Sein Debütwerk „Sarania – Das Vermächtnis der Magier“ erinnerte mich zu Beginn sehr an „Eragon – Das Vermächtnis der Drachenreiter“ von Christopher Paolini, doch wenn man hier eine Kopie des Werkes erwartet, hat man sich tief getäuscht. Auch wenn sich die Landkarte, die Namen, und der Beginn der Handlung ähneln, liegen zwischen den Büchern Meilen, vor allem was den Schreibstil anbelangt. Zwar möchte ich nicht behaupten, dass Eragon ein schlechtes Buch ist – nein, ich liebe es. Aber es besitzt in meinen Augen vor allem für die junge Generation einen hohen Wert. Auch wenn die Gespräche in „Sarania“ zeitenweise plump oder abgehackt erscheinen, oder Handlungen zu abrupt enden, macht die Wortwahl alles wieder wett, vor allem da mir dies nur zu Beginn so vorgekommen ist. Nie kam es mir vor, dass mir etwas doppelt erzählt wurde und man merkt, dass es Kledtke sehr wichtig ist, den Leser nicht direkt vor den Kopf zu stoßen.

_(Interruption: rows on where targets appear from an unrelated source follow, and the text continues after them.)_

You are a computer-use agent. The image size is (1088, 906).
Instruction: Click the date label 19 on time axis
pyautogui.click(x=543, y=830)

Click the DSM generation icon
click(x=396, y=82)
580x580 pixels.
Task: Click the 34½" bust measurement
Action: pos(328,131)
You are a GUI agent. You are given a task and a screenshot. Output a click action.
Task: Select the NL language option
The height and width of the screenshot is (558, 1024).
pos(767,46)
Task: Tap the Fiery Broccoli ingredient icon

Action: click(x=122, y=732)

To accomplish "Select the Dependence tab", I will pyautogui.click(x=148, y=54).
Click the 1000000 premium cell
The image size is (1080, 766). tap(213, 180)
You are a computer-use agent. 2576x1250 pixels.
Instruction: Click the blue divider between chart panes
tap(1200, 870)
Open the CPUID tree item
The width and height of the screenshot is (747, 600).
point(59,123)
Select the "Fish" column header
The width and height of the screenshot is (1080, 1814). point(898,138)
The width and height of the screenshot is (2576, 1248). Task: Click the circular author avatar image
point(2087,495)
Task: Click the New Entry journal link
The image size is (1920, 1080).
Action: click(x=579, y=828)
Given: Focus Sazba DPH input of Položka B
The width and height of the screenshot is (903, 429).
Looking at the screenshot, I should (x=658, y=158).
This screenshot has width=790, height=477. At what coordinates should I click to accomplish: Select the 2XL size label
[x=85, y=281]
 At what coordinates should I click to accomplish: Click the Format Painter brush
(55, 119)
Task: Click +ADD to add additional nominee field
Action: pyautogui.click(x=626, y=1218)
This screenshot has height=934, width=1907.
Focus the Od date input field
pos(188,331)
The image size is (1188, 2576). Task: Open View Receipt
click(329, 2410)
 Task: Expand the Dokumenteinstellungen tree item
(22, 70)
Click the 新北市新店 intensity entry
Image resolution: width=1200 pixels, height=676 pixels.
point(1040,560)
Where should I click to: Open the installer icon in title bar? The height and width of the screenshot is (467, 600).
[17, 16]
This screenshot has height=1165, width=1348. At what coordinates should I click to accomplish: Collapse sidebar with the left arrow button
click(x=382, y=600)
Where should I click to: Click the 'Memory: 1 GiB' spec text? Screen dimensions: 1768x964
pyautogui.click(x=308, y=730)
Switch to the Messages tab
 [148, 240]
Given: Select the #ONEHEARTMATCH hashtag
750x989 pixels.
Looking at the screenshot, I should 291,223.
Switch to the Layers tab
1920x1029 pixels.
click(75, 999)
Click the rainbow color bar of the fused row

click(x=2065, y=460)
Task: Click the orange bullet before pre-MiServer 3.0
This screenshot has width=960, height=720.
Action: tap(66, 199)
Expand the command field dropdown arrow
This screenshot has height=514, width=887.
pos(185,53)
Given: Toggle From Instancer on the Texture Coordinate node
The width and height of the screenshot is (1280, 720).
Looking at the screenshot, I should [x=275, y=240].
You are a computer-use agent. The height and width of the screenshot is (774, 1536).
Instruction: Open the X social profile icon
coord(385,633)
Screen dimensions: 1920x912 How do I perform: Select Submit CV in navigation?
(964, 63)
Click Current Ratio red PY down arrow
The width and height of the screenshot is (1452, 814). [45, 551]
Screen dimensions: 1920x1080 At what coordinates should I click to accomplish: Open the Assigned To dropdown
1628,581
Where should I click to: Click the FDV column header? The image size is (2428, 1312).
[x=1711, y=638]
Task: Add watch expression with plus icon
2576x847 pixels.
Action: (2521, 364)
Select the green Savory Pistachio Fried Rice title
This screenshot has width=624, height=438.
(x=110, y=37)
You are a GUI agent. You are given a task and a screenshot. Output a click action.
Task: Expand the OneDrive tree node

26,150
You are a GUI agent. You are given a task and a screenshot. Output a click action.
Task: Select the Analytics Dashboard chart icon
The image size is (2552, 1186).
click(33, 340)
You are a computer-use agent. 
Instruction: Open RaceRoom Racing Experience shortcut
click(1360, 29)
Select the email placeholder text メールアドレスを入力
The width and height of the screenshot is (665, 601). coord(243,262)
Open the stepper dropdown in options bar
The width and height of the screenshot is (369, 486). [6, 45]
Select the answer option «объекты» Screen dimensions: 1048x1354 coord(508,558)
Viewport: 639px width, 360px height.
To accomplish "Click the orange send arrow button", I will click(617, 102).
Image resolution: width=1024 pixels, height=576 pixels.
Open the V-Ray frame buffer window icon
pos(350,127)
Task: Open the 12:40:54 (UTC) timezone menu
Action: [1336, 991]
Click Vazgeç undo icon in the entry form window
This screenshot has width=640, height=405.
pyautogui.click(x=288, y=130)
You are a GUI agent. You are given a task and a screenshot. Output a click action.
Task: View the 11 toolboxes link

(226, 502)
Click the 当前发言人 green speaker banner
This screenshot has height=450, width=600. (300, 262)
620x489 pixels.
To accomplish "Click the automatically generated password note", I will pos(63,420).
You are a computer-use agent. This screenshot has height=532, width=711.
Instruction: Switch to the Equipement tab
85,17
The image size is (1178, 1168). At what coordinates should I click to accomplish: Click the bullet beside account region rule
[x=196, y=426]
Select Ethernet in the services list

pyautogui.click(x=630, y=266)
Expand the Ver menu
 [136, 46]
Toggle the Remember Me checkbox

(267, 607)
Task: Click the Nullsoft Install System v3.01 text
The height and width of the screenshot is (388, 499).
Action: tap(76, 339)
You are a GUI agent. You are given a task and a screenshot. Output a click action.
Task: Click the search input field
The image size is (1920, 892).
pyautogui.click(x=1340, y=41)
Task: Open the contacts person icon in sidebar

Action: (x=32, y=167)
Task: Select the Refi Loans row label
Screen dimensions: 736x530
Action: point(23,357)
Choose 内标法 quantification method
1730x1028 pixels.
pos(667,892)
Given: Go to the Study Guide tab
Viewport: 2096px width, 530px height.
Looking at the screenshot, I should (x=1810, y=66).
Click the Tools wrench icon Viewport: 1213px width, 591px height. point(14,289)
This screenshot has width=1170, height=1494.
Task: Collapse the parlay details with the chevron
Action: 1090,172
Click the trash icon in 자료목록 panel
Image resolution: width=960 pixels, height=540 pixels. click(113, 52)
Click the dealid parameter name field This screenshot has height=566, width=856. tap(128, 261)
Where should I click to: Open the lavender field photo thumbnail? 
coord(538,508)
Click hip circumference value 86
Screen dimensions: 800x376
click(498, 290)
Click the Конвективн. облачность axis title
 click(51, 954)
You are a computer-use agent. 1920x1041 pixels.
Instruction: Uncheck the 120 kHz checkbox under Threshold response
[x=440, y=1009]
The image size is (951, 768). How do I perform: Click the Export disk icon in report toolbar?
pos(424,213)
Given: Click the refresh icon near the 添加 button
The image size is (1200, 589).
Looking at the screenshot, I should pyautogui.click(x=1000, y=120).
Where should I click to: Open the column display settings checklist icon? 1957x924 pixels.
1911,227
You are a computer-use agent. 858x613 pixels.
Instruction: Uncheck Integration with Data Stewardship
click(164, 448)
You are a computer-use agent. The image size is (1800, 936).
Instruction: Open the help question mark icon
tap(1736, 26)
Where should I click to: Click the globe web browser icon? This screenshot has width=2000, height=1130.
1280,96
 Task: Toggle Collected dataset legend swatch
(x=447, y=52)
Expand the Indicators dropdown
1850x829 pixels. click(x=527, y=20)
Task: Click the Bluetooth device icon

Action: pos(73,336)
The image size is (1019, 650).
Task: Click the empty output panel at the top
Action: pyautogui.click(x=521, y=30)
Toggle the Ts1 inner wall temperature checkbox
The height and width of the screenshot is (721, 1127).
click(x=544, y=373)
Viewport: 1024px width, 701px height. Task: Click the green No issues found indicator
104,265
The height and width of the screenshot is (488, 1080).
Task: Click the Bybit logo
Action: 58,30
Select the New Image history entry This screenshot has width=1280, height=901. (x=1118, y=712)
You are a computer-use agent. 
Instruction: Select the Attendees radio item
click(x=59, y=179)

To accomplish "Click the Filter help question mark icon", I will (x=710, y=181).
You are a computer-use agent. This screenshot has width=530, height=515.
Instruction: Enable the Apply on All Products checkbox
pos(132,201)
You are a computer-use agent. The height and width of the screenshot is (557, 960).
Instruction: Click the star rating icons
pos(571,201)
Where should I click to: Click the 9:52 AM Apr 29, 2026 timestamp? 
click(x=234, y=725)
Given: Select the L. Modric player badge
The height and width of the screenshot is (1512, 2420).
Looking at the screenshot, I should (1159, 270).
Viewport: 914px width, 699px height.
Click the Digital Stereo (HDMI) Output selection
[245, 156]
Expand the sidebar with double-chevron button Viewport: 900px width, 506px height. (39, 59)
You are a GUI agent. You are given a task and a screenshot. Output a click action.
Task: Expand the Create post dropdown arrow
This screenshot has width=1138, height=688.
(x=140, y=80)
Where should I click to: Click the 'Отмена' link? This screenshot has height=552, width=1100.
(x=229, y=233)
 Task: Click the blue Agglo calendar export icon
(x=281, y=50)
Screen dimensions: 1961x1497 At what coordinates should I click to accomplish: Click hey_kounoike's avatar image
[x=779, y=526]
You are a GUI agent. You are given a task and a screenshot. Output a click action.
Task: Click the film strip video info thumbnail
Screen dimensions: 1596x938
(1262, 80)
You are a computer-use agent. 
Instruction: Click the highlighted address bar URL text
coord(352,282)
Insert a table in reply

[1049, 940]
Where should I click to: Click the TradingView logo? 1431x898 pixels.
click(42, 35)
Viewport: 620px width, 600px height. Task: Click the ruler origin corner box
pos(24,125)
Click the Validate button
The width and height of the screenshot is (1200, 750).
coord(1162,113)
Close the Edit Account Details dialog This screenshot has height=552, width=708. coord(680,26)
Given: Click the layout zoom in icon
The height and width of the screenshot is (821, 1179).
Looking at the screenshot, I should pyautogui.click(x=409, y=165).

Aber nun einmal zum Plot. Wie bereits erwähnt kommt es einem zu Beginn vor, als würde man es kennen, doch je weiter man mit dem Lesen kommt, umso spannender wird es. Kledtke baut die Handlung einfach auf, schafft es aber dennoch zu überraschen. Vielleicht schmettert er ein wenig zu schnell auf die Tasten ein, vielleicht wollte er schnell zu den Szenen kommen, die er sich ausgemalt hat, denn es fehlen – für mich – einfach die ausführlichen Beschreibungen, wie jemand aussieht oder wie etwas aussieht, beispielsweise. Aber auch wie Belanir sich fühlt, kommt meistens etwas abgehackt rüber. Ich hätte mir gewünscht, etwas mehr an feineren Beschreibungen zu lesen.

Ich kann sehr leicht über die kleinen Holpersteine hinwegsehen – mit Ausnahme einer Sache: Mir als Frau fällt sowas auf, vor allem da ich bereits etliche Bücher dieses Genres gelesen habe: Die Rolle der Frau ist für Kledtke nur nebensächlich. Es kommen nur sehr wenige weibliche Wesen vor und wenn, dann werden sie in irgendeiner Form abgewertet, die eine ist schwach und naiv, obwohl sie kämpfen will, während eine andere düstere Gedanken hegt und der Gier nachgibt. Letztere kommt nur nebensächlich in der Handlung vor.

Ein weiterer Punkt der mir sehr am Herzen liegt, sind die parallel ablaufenden Handlungsstränge. Ich bin mir nicht sicher, ob der Magier für Kledtke ebenso ein Protagonist ist wie Belanir, oder ob er gar ein Antagonist wird. Ich vermag es nicht zu sagen, doch Sacerak wird mich sicher noch überraschen.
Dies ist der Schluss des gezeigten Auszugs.